The electrical measurement data is challenging to analyze further on a material level, and even more so quantitatively in terms of local disorder, when the properties are nonuniform. However, the variation of the resistivity can be understood qualitatively. We have also measured the Hall coefficient RH and from that and the resistivity calculated the Hall mobility as shown in Fig. 3. These parameters are by themselves controversial and complicated to interpret for homogenous distorted/defective materials and beyond the scope of the current paper to treat for an inhomogeneous film. Here we just comment that the temperature coefficient of RH is positive while for distorted films of NbN reported by Chand et al.51 it is negative and the ratio between the temperature coefficient for ρ and RH is a constant in that case, which is quite different than what is observed here.
Temperature-dependent Hall measurement results on films prepared by reactive sputtering of target made by CrFeCoNiCu with a flow rate ratio of Ar to O2 of 92:8. (a) The Hall coefficient (b) The Hall mobility.
Here we remark that the sign of the Hall voltage indicates that the sample is p-type over the whole temperature range 20–300 K. We also measured the Seebeck coefficient of the sample from RT and upwards, and the polarity of the Seebeck voltage indicates that the sample is n-type.

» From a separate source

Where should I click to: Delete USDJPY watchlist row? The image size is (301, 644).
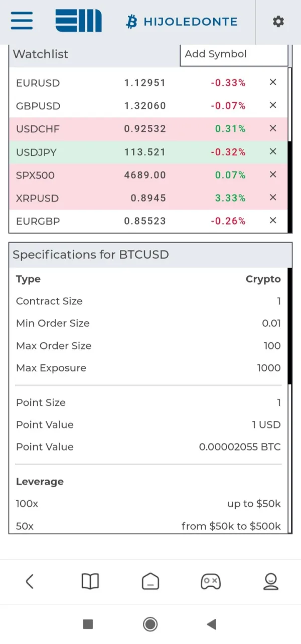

These are the same polarities for the Hall coefficient and the Seebeck coefficient as what we have observed for films of CrFeCoNiCu.44 Those observations indicate that CrFeCoNiCu-HEA has both electrons and holes at the Fermi level. Then RH and the Seebeck coefficient both have contributions from holes as well as electrons, but the weight factors in the expressions are different for the two coefficients. Thus, the present observations are in agreement with the idea that it is the HEA nanograins in the film that give the dominating carriers transported in it.
Resistivity versus Temperature after Annealing in NMH
The resistivity of the samples was measured after annealing in the reducing atmosphere of forming gas (nitrogen–hydrogen mixture, NHM). The results are shown in Fig. 4.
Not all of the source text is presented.